> [Work to complete]
Read the data and repeat it in full, exactly.

───

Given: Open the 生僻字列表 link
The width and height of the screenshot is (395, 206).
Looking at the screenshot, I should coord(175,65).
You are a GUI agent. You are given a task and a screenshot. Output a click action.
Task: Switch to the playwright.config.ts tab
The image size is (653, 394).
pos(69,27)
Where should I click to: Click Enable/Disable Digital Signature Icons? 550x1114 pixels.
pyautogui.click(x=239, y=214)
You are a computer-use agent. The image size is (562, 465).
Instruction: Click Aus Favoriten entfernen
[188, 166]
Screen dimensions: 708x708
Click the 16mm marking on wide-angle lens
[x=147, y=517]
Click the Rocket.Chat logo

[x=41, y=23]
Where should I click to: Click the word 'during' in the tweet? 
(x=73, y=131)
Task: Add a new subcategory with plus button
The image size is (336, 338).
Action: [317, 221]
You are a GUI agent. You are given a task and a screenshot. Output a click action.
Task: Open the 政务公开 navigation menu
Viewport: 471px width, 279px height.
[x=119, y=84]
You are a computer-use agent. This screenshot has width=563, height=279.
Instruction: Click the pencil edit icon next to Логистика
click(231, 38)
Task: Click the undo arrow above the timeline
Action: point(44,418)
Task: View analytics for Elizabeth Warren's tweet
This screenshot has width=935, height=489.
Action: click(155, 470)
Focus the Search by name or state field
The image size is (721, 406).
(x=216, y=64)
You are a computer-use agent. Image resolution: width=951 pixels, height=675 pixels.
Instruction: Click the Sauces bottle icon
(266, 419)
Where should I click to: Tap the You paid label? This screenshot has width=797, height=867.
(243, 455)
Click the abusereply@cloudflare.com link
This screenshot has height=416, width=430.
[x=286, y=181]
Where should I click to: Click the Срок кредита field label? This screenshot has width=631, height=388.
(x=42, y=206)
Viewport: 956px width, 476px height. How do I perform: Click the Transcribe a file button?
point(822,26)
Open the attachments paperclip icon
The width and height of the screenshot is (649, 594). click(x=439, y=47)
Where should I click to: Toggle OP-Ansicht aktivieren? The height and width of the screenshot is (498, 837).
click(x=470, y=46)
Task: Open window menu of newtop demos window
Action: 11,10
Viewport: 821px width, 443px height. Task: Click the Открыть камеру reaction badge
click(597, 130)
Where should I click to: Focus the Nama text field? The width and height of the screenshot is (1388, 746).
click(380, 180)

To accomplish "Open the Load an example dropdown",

───

> [Answer to this task]
Given: Open the 生僻字列表 link
The width and height of the screenshot is (395, 206).
Looking at the screenshot, I should coord(175,65).
You are a GUI agent. You are given a task and a screenshot. Output a click action.
Task: Switch to the playwright.config.ts tab
The image size is (653, 394).
pos(69,27)
Where should I click to: Click Enable/Disable Digital Signature Icons? 550x1114 pixels.
pyautogui.click(x=239, y=214)
You are a computer-use agent. The image size is (562, 465).
Instruction: Click Aus Favoriten entfernen
[188, 166]
Screen dimensions: 708x708
Click the 16mm marking on wide-angle lens
[x=147, y=517]
Click the Rocket.Chat logo

[x=41, y=23]
Where should I click to: Click the word 'during' in the tweet? 
(x=73, y=131)
Task: Add a new subcategory with plus button
The image size is (336, 338).
Action: [317, 221]
You are a GUI agent. You are given a task and a screenshot. Output a click action.
Task: Open the 政务公开 navigation menu
Viewport: 471px width, 279px height.
[x=119, y=84]
You are a computer-use agent. This screenshot has width=563, height=279.
Instruction: Click the pencil edit icon next to Логистика
click(231, 38)
Task: Click the undo arrow above the timeline
Action: point(44,418)
Task: View analytics for Elizabeth Warren's tweet
This screenshot has width=935, height=489.
Action: click(155, 470)
Focus the Search by name or state field
The image size is (721, 406).
(x=216, y=64)
You are a computer-use agent. Image resolution: width=951 pixels, height=675 pixels.
Instruction: Click the Sauces bottle icon
(266, 419)
Where should I click to: Tap the You paid label? This screenshot has width=797, height=867.
(243, 455)
Click the abusereply@cloudflare.com link
This screenshot has height=416, width=430.
[x=286, y=181]
Where should I click to: Click the Срок кредита field label? This screenshot has width=631, height=388.
(x=42, y=206)
Viewport: 956px width, 476px height. How do I perform: Click the Transcribe a file button?
point(822,26)
Open the attachments paperclip icon
The width and height of the screenshot is (649, 594). click(x=439, y=47)
Where should I click to: Toggle OP-Ansicht aktivieren? The height and width of the screenshot is (498, 837).
click(x=470, y=46)
Task: Open window menu of newtop demos window
Action: 11,10
Viewport: 821px width, 443px height. Task: Click the Открыть камеру reaction badge
click(597, 130)
Where should I click to: Focus the Nama text field? The width and height of the screenshot is (1388, 746).
click(380, 180)

To accomplish "Open the Load an example dropdown",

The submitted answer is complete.